Michael Donnelly -mymwly

If I understand correctely this is a trio recorded in Lisbon in 2002 of Joel Stern (feedback, microphone, electronics), Margarida Garcia (electric double bass) and Anthony Guerra (electric guitar and electronics). Just like the disc I reviewed last week with involvement of Stern and Guerra, this is another example of their capacities to improvise with literally anyone around. The way they work their way through the possibilities their sound tools have to offer, building a slow but not always steady crescendo, this is a highly scraping affair, scraping the bass, the guitar and the objects, working not really with overtones, but nevertheless a louder affair than the usual Stern/Guerra music.

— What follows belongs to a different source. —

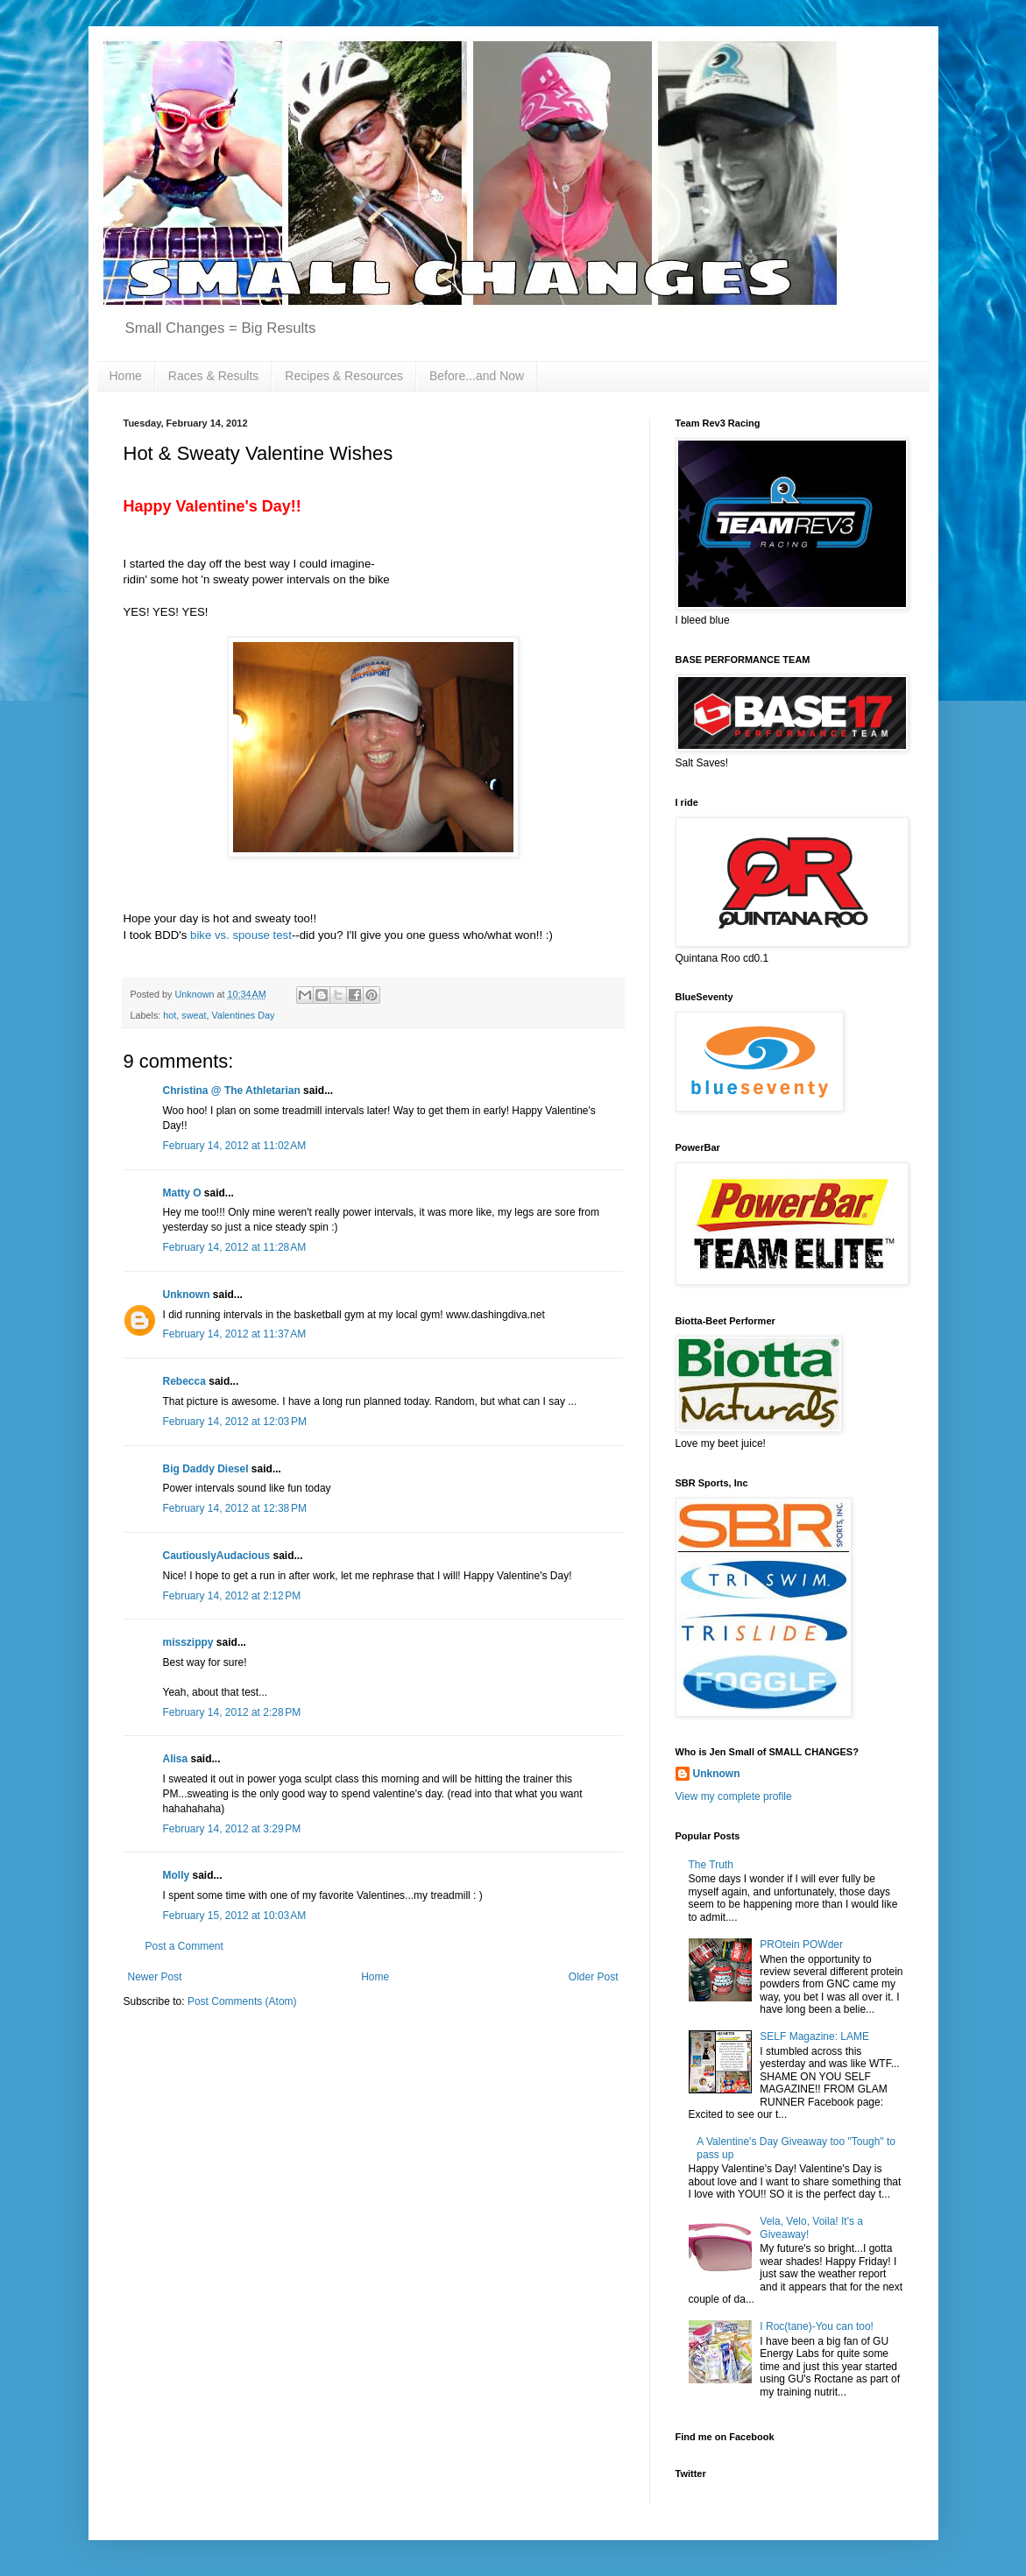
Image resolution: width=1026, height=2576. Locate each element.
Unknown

Strange packed with the CDR attached to a photo.
(FdW) - Vital Weekly

The three incher Hey Ya comes attached to a photograph of what could be somebody's outside toilet (well, it's certainly some kind of outhouse or shed) in what must be one of the most homemade of homemade releases you're ever likely to have come across. Don't be put off, though: this 20-minute slab of improv recorded in Lisbon in December 2002 and featuring bassist Margarida Garcia and visiting Aussies Anthony Guerra (guitar and electronics) and Joel Stern (feedback, microphones and electronics) is well worth hunting down. For some reason my disc displays the title "3 Sarabandes #3" when inserted into the computer, but the music it contains is about as far away from stately courtly dance as you can possibly get. Not too dissimilar from Phil Todd's work, in fact, the first half of the piece features a stable middle A which the musicians progressively destabilise with angry friction. The drone returns towards the end – a bowed low G this time (Garcia, I assume) – but Stern and Guerra won't let it go.